(Collected data)
• • • • • • •

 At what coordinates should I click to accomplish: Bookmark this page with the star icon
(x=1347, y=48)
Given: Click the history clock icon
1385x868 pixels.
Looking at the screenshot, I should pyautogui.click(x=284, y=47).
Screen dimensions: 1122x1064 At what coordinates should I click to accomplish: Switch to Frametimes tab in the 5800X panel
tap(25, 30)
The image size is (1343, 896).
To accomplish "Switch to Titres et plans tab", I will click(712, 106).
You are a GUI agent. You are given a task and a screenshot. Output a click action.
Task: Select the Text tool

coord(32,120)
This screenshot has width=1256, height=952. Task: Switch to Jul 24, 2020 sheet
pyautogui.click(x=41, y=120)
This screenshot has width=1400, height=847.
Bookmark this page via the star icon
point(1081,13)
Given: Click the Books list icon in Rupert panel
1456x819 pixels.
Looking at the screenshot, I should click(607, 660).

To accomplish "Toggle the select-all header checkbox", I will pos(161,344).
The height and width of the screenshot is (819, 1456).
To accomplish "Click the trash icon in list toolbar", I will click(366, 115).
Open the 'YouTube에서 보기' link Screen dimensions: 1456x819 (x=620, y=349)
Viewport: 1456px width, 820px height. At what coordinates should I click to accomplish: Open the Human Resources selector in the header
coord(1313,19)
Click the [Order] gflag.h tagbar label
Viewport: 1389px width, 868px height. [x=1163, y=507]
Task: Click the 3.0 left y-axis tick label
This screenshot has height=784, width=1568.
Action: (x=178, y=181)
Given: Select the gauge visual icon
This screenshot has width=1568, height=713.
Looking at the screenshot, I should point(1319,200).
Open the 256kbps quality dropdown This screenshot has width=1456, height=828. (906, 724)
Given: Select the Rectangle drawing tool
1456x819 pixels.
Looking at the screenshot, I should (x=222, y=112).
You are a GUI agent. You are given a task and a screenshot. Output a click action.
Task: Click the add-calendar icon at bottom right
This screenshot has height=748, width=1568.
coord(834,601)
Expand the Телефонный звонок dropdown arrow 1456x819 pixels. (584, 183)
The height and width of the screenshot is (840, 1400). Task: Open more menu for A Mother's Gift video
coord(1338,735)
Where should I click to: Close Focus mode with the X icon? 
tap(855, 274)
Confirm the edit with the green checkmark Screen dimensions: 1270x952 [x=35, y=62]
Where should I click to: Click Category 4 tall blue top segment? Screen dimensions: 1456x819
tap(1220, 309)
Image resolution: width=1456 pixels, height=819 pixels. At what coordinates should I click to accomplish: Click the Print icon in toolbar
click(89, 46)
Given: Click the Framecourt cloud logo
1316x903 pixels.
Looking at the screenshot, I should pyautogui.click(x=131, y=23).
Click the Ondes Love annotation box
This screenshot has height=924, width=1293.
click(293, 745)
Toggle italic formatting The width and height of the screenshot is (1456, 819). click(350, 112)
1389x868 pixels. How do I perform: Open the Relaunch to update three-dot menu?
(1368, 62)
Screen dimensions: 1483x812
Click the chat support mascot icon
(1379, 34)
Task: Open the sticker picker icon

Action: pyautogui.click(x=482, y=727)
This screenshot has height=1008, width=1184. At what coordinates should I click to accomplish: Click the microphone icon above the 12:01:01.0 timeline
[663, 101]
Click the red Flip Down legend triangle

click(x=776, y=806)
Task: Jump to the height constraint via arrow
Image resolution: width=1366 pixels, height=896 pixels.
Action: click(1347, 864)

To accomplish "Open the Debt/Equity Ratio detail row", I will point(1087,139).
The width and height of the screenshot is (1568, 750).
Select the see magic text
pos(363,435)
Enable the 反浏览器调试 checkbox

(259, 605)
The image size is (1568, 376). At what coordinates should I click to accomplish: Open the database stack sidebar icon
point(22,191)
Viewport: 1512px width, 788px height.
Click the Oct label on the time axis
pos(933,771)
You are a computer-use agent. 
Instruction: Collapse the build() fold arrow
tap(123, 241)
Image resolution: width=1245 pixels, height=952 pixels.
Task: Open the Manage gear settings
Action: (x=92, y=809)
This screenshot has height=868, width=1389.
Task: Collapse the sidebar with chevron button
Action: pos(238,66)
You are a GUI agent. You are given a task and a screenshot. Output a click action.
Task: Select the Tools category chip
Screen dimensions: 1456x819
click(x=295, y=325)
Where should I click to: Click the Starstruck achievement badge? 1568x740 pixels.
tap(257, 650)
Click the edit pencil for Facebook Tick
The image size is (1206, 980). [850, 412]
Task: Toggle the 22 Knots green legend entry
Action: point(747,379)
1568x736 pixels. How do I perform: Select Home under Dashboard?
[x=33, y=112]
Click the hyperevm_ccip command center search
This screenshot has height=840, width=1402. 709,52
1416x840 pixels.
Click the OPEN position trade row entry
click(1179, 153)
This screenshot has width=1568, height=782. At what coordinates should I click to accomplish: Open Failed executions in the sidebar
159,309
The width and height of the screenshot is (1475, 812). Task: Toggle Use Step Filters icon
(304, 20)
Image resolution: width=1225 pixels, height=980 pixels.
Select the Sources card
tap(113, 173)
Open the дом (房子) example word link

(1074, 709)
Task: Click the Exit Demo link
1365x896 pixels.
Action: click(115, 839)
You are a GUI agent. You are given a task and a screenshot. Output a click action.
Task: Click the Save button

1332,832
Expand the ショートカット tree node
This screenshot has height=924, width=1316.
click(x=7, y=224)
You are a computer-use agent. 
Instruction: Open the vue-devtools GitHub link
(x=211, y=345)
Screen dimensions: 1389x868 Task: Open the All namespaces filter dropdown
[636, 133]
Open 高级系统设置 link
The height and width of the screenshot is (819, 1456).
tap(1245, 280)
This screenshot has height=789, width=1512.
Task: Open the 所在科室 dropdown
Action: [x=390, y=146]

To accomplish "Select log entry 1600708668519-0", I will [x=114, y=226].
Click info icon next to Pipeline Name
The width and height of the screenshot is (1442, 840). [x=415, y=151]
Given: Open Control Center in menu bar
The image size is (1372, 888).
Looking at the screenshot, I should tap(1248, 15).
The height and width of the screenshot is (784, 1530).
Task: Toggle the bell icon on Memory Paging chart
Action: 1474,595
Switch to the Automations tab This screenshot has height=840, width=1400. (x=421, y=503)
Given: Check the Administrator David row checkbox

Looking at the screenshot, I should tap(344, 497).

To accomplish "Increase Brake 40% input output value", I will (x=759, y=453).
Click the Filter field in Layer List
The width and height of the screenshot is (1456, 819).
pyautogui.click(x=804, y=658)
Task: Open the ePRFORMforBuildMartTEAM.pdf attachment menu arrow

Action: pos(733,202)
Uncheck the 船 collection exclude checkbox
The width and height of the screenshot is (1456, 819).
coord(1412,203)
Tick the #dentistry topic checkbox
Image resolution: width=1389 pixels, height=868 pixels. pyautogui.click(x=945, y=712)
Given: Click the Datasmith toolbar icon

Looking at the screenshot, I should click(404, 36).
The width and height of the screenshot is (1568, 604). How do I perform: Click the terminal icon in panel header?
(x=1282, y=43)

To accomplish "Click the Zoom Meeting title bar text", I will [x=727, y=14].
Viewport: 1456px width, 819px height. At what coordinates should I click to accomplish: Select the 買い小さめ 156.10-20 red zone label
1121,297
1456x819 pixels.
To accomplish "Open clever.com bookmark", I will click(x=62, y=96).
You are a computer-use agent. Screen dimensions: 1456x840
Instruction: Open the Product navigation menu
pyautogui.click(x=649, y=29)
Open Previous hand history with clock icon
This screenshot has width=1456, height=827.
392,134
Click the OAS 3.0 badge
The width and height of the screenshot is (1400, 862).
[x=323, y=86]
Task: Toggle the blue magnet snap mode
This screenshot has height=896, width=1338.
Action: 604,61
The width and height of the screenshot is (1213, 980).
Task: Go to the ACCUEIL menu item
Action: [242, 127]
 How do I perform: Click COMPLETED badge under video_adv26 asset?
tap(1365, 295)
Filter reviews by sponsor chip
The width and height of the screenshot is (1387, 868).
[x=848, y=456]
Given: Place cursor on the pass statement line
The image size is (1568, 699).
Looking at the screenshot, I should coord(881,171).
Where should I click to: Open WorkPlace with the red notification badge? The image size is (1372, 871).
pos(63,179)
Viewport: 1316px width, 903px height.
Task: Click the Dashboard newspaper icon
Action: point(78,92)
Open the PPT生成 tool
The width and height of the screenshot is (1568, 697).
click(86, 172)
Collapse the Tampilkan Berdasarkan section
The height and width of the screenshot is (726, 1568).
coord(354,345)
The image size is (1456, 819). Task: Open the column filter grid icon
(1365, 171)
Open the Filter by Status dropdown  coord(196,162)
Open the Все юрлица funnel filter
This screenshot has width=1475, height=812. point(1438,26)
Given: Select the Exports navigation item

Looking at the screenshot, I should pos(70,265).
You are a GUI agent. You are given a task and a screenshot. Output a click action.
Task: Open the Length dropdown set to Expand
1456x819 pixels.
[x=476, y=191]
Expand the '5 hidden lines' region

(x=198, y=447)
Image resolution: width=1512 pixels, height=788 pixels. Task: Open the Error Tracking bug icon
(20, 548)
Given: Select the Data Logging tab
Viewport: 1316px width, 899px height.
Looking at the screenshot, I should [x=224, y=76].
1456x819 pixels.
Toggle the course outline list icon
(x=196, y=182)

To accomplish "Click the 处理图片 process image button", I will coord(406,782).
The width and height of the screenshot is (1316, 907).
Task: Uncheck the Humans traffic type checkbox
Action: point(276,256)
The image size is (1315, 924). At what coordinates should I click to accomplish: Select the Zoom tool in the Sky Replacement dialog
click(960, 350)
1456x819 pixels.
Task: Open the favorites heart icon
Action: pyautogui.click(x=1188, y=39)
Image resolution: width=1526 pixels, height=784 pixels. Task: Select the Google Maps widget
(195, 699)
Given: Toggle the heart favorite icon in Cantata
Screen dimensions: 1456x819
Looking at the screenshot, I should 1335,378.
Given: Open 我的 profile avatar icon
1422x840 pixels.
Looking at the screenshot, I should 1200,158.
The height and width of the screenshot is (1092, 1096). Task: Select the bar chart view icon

• • • • • • •

_Task requirements_. Going through the entries above, report how many lines contain the word "history", with no other text.

_Solution for this exercise_. 2